The three accessor methods

// 1) The resolved value for the running user (uses the cascade)
Trigger_Settings__c mine = Trigger_Settings__c.getInstance();

// 2) Force the org default, ignoring user/profile overrides
Trigger_Settings__c org = Trigger_Settings__c.getOrgDefaults();

// 3) The resolved value for a specific user (uses the cascade for that user)
Trigger_Settings__c other = Trigger_Settings__c.getInstance(someUserId);

getOrgDefaults() is useful in tests, async jobs, and any context where you don’t want individual-user behaviour to leak in.

Use cases

ScenarioWhy hierarchy fits
Feature flags admins can enable per-userPer-user override on top of the org default
Trigger bypass switches while debuggingUser-level toggle without code change
Per-profile thresholds (different teams, different rules)Profile-level override
Region-specific integration endpointsOrg default per environment; per-profile if regional teams need overrides

Common pitfalls

  • Forgetting to seed the org defaultgetInstance() returns an empty record (all nulls) if no default exists. Calling .Account_Trigger_Enabled__c on a null record returns null, not the platform’s idea of “the default true.” Always seed the Org default in deployment scripts.
  • Trying to manage these via apex DML in production with concurrent writes — record locks apply just like any object.
  • Testing in @isTest without seeding the settingTest.startTest() doesn’t auto-populate settings. Insert what you need in @TestSetup.

When NOT to use Hierarchy

  • The config never varies — use Org default only with getOrgDefaults(), or move to Custom Metadata Types.
  • The config is a list of records — use List Custom Settings or Custom Metadata.
  • You need to deploy the records along with the code — switch to Custom Metadata Types.

What interviewers are really looking for

The naming check: User → Profile → Org cascade.
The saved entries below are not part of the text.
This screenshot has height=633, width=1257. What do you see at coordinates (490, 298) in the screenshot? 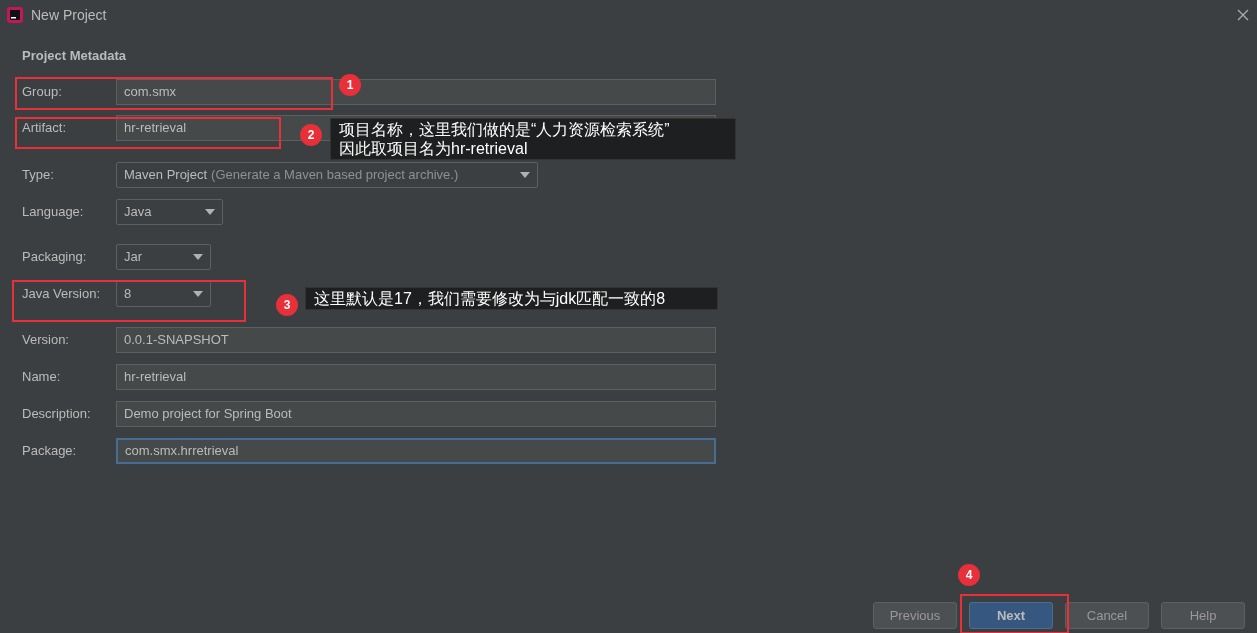
I see `callout-text: 这里默认是17，我们需要修改为与jdk匹配一致的8` at bounding box center [490, 298].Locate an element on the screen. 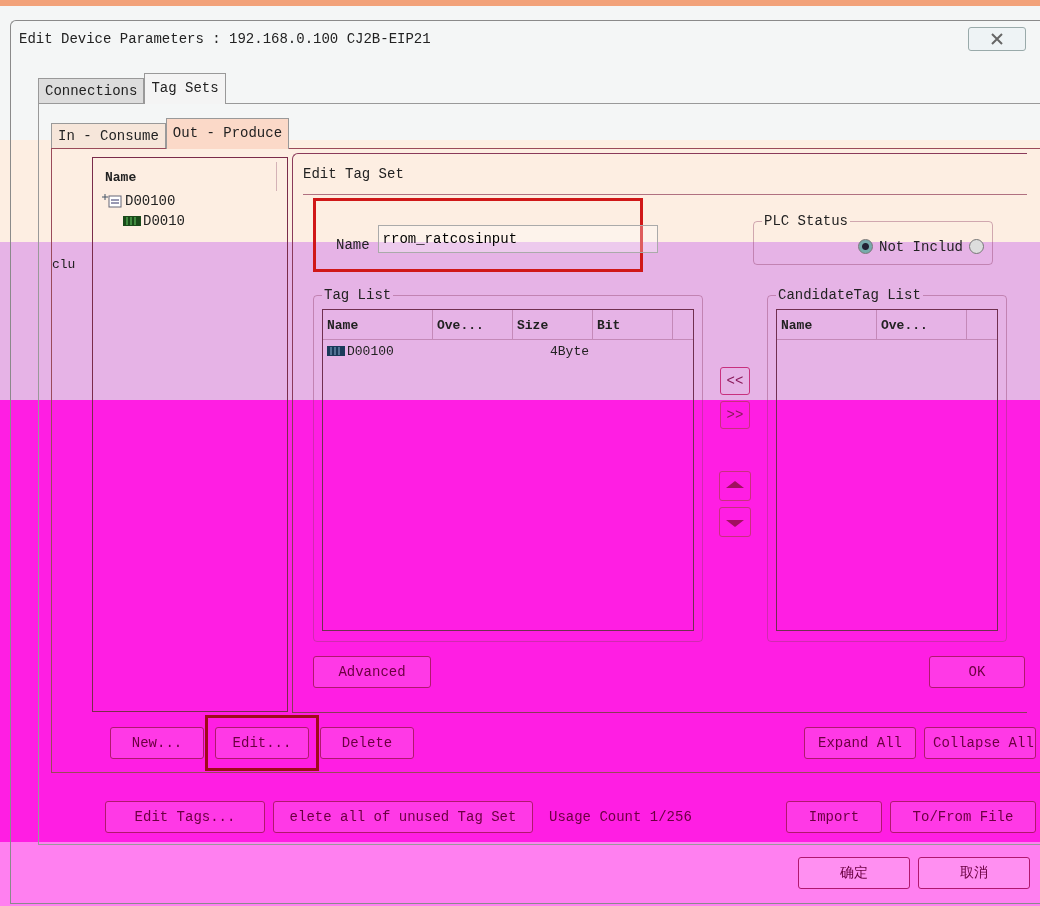 The height and width of the screenshot is (906, 1040). table-cell: 4Byte is located at coordinates (570, 351).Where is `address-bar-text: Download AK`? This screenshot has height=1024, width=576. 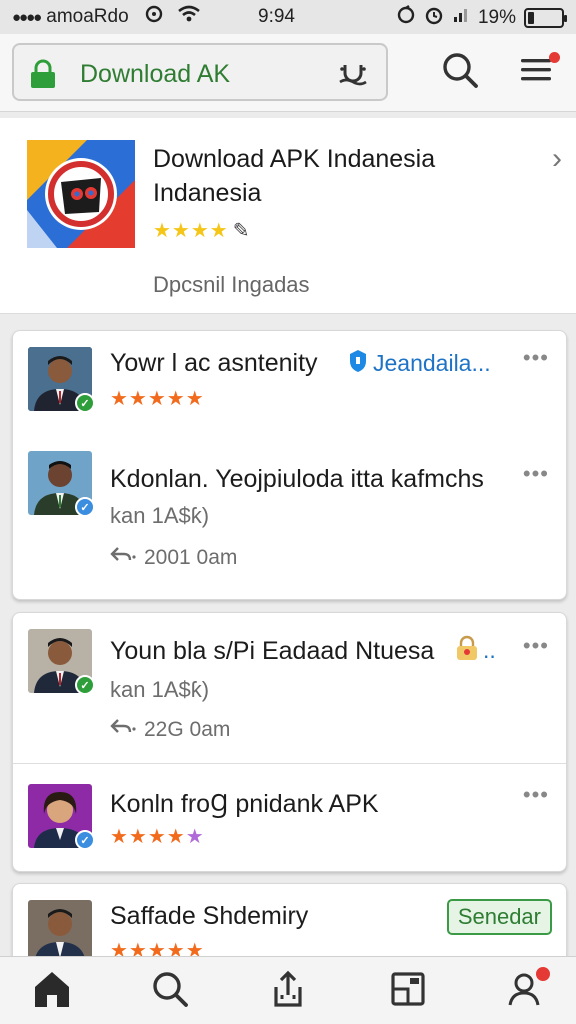 address-bar-text: Download AK is located at coordinates (156, 74).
The senior signal includes: (1) the three accessors (getInstance(), getOrgDefaults(), getInstance(userId)) and when to use each, (2) SetupOwnerId is the field that decides which level a record belongs to, (3) you must seed the Org default or getInstance() returns a record with null fields, (4) it’s the right tool when admins need to toggle behaviour for individual users without a code change, and the wrong tool when the config is purely static (use Custom Metadata).

Verified against: Salesforce Help — Hierarchy Custom Settings. Last reviewed 2026-05-17.